[Google Question][LeetCode] Walls and Gates

Problem: You are given an m x n grid rooms initialized with these three possible values.

• -1 A wall or an obstacle.
• 0 A gate.
• INF Infinity means an empty room. We use the value 2^31 - 1 = 2147483647 to represent INF as you may assume that the distance to a gate is less than 2147483647.
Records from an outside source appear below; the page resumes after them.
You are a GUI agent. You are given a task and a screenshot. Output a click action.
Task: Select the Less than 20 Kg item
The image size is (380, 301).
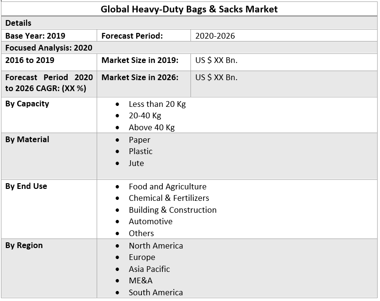coord(157,104)
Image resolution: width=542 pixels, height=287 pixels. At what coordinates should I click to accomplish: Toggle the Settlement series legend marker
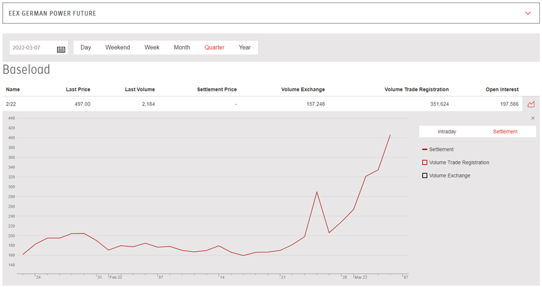point(424,149)
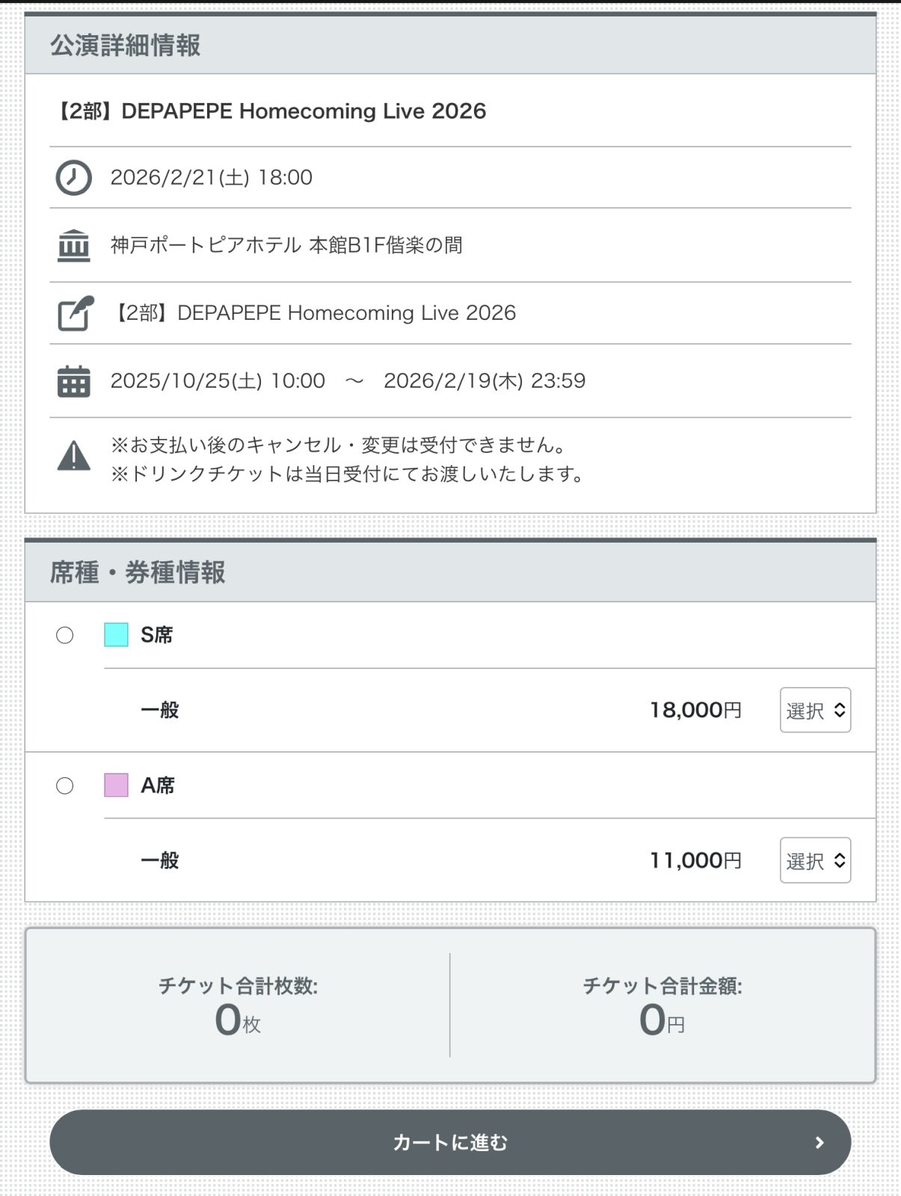This screenshot has height=1196, width=901.
Task: Click the calendar icon for sales period
Action: pos(73,381)
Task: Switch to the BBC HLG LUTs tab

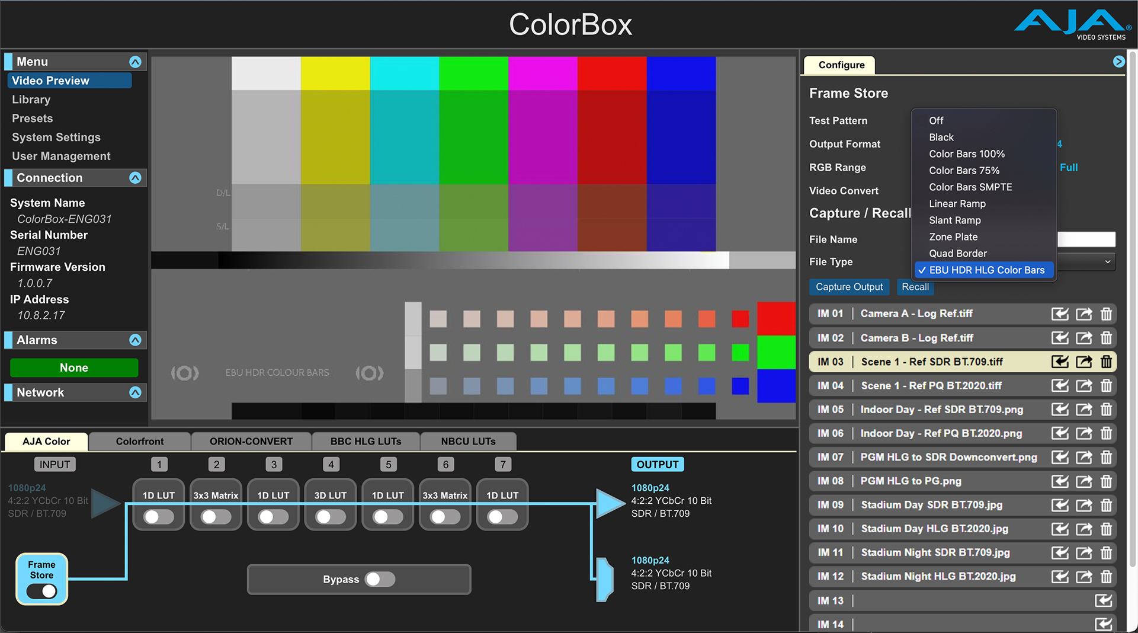Action: point(366,442)
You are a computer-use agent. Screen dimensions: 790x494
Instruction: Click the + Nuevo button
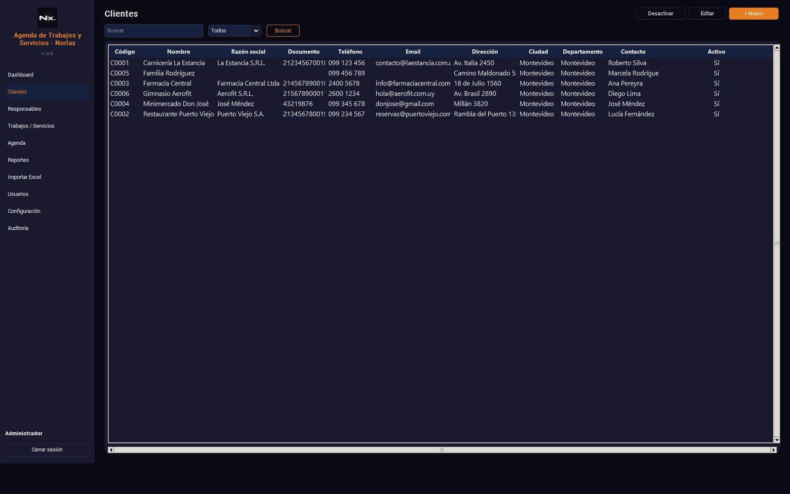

Fill each empty room with the distance to its nearest gate. If it is impossible to reach a gate, it should be filled with INF.

Example:

Input: rooms = [[2147483647,-1,0,2147483647],[2147483647,2147483647,2147483647,-1],[2147483647,-1,2147483647,-1],[0,-1,2147483647,2147483647]]
Output: [[3,-1,0,1],[2,2,1,-1],[1,-1,2,-1],[0,-1,3,4]]

Input: rooms = [[-1]]
Output: [[-1]]

Input: rooms = [[2147483647]]
Output: [[2147483647]]

Input: rooms = [[0]]
Output: [[0]]

Approach: Given that we need to find the minimum distance, it's obvious that we need to apply BFS here. We can start BFS from each gate and store the distance in the empty cells. That's all!

Implementation in C#:

    public void WallsAndGates(int[][] rooms) 

    {

        List<int[]> gatePoints = new List<int[]>();

        int rows = rooms.Length;

        int cols = rooms[0].Length;

        for (int i = 0; i < rows; ++i)

        {

            for (int j = 0; j < cols; ++j)

            {

                if (rooms[i][j] == 0)

                {

                    gatePoints.Add(new int[] {i, j});

                }

            }

        }

        Queue<int[]> queue = new Queue<int[]>();

        foreach(int[] point in gatePoints)

        {

            queue.Enqueue(point);

        }

        int distance = 0;

        while(queue.Count > 0)

        {

            int size = queue.Count;

            for (int i = 0; i < size; ++i)

            {

                int[] point = queue.Dequeue();

                

                this.AddValidNeighbors(point, rooms, queue, distance);

            }

            ++distance;

        }

    }

    

    private void AddValidNeighbors(int[] point, int[][] rooms, Queue<int[]> queue, int distance)

    {

        // down neighbor

        if (this.IsValidPoint(point[0] + 1, point[1], rooms))

        {

            rooms[point[0] + 1][point[1]] = distance + 1;

            queue.Enqueue(new int[] {point[0] + 1, point[1]});

        }

        // Up neighbor

        if (this.IsValidPoint(point[0] - 1, point[1], rooms))

        {

            rooms[point[0] - 1][point[1]] = distance + 1;

            queue.Enqueue(new int[] {point[0] - 1, point[1]});

        }

        // Left neighbor

        if (this.IsValidPoint(point[0], point[1] - 1, rooms))

        {

            rooms[point[0]][point[1] - 1] = distance + 1;

            queue.Enqueue(new int[] { point[0], point[1] - 1 });

        }

        // Right neighbor

        if (this.IsValidPoint(point[0], point[1] + 1, rooms))

        {

            rooms[point[0]][point[1] + 1] = distance + 1;

            queue.Enqueue(new int[] {point[0], point[1] + 1});

        }

    }

    

    private bool IsValidPoint(int x, int y, int[][] rooms)

    {

        if (x < 0 || x >= rooms.Length || y < 0 || y >= rooms[0].Length || rooms[x][y] != int.MaxValue)

        {

            return false;

        }

        return true;

    }

Complexity: O(m*n) where m is number of rows and n is the number of columns of the input matrix.